DATA TO PROCESS:
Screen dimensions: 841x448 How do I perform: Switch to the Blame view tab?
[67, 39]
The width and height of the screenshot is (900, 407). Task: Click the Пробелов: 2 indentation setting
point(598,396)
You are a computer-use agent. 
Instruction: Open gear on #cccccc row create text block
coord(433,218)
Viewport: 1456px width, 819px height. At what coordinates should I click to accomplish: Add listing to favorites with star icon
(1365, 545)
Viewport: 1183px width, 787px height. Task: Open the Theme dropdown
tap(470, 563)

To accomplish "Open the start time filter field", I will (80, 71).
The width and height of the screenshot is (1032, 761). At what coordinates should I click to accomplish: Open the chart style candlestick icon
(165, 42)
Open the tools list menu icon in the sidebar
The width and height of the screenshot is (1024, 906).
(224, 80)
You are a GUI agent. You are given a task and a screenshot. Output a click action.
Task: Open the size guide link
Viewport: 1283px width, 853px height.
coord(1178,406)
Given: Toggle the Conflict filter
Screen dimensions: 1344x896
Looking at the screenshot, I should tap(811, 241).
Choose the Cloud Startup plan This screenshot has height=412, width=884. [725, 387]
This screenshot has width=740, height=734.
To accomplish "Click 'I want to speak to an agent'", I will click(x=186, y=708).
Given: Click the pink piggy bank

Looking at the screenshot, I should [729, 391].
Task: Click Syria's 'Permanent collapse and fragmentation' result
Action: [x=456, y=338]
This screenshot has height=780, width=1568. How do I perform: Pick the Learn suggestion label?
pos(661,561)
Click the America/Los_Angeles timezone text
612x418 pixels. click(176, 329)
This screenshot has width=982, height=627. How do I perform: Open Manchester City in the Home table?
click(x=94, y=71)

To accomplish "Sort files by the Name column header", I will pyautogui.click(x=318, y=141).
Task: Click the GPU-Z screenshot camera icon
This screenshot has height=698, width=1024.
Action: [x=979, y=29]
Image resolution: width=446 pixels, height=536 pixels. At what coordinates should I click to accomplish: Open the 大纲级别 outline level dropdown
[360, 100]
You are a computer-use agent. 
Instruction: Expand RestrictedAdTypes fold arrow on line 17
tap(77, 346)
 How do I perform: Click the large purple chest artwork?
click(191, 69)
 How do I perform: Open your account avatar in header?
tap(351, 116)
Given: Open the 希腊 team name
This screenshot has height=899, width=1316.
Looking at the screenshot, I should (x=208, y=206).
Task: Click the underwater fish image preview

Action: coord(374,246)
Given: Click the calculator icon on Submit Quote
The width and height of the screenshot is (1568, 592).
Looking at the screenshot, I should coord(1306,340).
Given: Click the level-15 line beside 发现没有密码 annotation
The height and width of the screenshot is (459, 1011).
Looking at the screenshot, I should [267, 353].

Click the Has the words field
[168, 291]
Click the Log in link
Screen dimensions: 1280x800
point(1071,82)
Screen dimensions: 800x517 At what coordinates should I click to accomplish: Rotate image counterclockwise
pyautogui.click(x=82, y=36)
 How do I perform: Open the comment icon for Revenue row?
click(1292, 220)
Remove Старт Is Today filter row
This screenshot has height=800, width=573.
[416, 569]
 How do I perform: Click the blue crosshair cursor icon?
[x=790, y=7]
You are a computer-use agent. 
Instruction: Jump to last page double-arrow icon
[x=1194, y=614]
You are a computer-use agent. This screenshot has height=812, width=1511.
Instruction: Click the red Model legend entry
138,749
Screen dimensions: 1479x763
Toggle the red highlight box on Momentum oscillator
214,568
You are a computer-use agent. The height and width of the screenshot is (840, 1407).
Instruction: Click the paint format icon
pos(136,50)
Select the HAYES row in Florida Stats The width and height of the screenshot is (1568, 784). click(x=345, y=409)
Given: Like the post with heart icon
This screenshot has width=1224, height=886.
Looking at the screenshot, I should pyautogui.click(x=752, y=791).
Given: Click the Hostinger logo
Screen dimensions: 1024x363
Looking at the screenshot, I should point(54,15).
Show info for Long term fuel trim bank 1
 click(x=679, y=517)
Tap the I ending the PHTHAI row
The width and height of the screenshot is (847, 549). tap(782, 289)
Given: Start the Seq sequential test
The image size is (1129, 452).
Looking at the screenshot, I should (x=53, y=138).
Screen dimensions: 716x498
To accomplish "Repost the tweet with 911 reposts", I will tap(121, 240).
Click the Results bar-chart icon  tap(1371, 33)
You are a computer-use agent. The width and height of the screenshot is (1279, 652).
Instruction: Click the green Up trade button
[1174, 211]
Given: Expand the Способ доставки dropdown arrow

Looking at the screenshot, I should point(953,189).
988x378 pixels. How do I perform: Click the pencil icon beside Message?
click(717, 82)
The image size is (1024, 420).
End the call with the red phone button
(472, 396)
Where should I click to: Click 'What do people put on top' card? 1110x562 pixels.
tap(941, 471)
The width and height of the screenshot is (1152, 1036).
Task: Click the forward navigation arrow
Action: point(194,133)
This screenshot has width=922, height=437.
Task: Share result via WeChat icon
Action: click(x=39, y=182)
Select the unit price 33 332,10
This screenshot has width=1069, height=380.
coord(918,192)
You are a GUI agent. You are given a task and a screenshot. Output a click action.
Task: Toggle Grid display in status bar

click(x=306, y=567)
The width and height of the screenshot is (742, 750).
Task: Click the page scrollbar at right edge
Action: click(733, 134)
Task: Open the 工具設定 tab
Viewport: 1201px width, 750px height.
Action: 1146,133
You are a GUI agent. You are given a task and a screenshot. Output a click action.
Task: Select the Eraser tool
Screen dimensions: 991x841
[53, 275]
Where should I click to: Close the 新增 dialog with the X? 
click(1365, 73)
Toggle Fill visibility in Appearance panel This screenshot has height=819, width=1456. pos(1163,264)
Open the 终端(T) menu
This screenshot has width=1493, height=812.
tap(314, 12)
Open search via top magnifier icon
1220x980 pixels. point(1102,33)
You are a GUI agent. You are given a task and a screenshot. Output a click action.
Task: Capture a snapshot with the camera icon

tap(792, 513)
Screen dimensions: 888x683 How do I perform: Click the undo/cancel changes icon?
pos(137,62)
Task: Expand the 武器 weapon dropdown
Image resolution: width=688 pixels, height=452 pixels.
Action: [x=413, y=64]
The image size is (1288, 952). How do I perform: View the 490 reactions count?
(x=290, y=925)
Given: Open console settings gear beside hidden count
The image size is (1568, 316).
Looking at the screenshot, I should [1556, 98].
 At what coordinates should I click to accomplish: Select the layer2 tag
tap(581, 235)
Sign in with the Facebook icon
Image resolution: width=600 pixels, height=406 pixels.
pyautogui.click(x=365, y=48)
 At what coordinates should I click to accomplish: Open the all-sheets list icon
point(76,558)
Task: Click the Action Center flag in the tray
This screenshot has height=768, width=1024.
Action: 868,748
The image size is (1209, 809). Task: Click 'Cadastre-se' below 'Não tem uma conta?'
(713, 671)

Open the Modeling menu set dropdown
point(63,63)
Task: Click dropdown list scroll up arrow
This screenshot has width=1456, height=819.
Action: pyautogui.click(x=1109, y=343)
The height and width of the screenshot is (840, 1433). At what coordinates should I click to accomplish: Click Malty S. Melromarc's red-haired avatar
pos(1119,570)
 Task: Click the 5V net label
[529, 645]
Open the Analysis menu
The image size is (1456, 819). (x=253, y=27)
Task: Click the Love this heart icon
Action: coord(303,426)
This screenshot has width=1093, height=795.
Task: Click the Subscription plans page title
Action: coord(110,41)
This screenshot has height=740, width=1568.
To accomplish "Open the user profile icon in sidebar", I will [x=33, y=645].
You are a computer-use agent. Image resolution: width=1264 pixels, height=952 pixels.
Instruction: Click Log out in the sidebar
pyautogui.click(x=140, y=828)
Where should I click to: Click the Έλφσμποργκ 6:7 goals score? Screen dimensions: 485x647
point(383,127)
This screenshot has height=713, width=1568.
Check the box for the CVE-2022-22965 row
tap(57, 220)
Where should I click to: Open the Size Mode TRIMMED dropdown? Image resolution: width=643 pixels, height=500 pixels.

EXERCISE OBJECTIVE:
Put the data lines running from the line containing "At what coordinates should I click to accomplish: Select" through the line containing "point(383,127)", both included, into a JSON list of strings with one string per line and blank lines left out.

OUTPUT FOR THIS TASK:
[
  " At what coordinates should I click to accomplish: Select the layer2 tag",
  "tap(581, 235)",
  "Sign in with the Facebook icon",
  "Image resolution: width=600 pixels, height=406 pixels.",
  "pyautogui.click(x=365, y=48)",
  " At what coordinates should I click to accomplish: Open the all-sheets list icon",
  "point(76,558)",
  "Task: Click the Action Center flag in the tray",
  "This screenshot has height=768, width=1024.",
  "Action: 868,748",
  "The image size is (1209, 809). Task: Click 'Cadastre-se' below 'Não tem uma conta?'",
  "(713, 671)",
  "Open the Modeling menu set dropdown",
  "point(63,63)",
  "Task: Click dropdown list scroll up arrow",
  "This screenshot has width=1456, height=819.",
  "Action: pyautogui.click(x=1109, y=343)",
  "The height and width of the screenshot is (840, 1433). At what coordinates should I click to accomplish: Click Malty S. Melromarc's red-haired avatar",
  "pos(1119,570)",
  " Task: Click the 5V net label",
  "[529, 645]",
  "Open the Analysis menu",
  "The image size is (1456, 819). (x=253, y=27)",
  "Task: Click the Love this heart icon",
  "Action: coord(303,426)",
  "This screenshot has width=1093, height=795.",
  "Task: Click the Subscription plans page title",
  "Action: coord(110,41)",
  "This screenshot has height=740, width=1568.",
  "To accomplish \"Open the user profile icon in sidebar\", I will [x=33, y=645].",
  "You are a computer-use agent. Image resolution: width=1264 pixels, height=952 pixels.",
  "Instruction: Click Log out in the sidebar",
  "pyautogui.click(x=140, y=828)",
  "Where should I click to: Click the Έλφσμποργκ 6:7 goals score? Screen dimensions: 485x647",
  "point(383,127)"
]